◆ **EXERCISE DETAILS**: All lines holding the string "field" should be copied from the data below.

Stored items
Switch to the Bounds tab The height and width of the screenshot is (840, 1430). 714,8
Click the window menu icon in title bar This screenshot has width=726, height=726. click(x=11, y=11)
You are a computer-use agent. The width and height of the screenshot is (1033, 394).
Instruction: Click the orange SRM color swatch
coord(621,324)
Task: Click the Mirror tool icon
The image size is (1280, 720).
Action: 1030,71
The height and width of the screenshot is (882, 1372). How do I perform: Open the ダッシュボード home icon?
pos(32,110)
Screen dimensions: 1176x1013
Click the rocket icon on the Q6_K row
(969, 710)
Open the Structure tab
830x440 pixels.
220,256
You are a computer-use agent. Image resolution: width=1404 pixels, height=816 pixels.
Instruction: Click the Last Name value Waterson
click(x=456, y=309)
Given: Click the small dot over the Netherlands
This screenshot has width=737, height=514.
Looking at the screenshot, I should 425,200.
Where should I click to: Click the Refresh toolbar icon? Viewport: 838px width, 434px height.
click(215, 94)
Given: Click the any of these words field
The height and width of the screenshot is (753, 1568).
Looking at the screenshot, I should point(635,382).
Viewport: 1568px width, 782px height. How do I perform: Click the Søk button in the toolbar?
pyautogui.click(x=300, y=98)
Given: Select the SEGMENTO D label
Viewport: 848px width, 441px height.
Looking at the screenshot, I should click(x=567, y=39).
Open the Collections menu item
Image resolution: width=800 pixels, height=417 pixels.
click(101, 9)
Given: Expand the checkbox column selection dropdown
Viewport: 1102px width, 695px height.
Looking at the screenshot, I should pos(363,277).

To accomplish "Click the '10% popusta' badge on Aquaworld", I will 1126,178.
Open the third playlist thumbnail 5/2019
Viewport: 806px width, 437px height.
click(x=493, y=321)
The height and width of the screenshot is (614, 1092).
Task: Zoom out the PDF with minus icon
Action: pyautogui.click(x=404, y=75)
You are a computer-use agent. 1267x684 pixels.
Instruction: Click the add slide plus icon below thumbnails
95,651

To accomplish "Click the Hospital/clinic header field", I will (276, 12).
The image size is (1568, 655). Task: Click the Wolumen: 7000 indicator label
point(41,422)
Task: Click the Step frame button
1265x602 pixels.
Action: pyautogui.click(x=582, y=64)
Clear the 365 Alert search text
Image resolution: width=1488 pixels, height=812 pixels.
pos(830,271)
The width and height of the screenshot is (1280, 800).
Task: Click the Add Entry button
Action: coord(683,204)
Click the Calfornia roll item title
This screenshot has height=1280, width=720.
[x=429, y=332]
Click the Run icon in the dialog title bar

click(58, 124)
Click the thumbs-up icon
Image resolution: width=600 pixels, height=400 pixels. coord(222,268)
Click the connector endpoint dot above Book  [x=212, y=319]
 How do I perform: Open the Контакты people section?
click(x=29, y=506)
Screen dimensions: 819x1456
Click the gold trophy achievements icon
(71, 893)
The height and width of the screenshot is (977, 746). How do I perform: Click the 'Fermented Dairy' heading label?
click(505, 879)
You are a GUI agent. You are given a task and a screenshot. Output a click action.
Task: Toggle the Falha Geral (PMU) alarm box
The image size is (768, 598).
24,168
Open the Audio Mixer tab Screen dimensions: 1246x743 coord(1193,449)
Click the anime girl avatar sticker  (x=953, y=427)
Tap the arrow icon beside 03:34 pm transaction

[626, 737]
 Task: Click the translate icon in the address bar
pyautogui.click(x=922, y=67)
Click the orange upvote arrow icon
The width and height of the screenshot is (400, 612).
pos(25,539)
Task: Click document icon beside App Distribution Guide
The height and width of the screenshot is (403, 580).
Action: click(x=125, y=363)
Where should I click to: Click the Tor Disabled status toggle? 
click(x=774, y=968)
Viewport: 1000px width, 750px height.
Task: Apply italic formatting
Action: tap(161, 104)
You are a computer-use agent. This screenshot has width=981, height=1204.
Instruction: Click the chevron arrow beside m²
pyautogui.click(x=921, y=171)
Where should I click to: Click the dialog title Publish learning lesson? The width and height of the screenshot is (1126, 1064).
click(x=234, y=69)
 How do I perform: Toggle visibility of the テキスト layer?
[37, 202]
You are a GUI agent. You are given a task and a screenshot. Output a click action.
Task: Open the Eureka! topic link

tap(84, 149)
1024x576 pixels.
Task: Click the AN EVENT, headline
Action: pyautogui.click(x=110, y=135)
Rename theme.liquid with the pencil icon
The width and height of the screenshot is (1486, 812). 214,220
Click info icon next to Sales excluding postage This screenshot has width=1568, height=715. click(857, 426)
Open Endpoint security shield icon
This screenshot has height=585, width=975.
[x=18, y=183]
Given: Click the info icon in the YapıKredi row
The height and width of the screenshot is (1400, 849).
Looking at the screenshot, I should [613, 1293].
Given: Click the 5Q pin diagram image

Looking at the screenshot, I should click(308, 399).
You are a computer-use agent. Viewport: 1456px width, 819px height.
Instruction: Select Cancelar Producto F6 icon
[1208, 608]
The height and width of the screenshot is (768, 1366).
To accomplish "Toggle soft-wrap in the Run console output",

◆ **TASK ANSWER**:
Given: Click the any of these words field
To accomplish "Click the Hospital/clinic header field", I will (276, 12).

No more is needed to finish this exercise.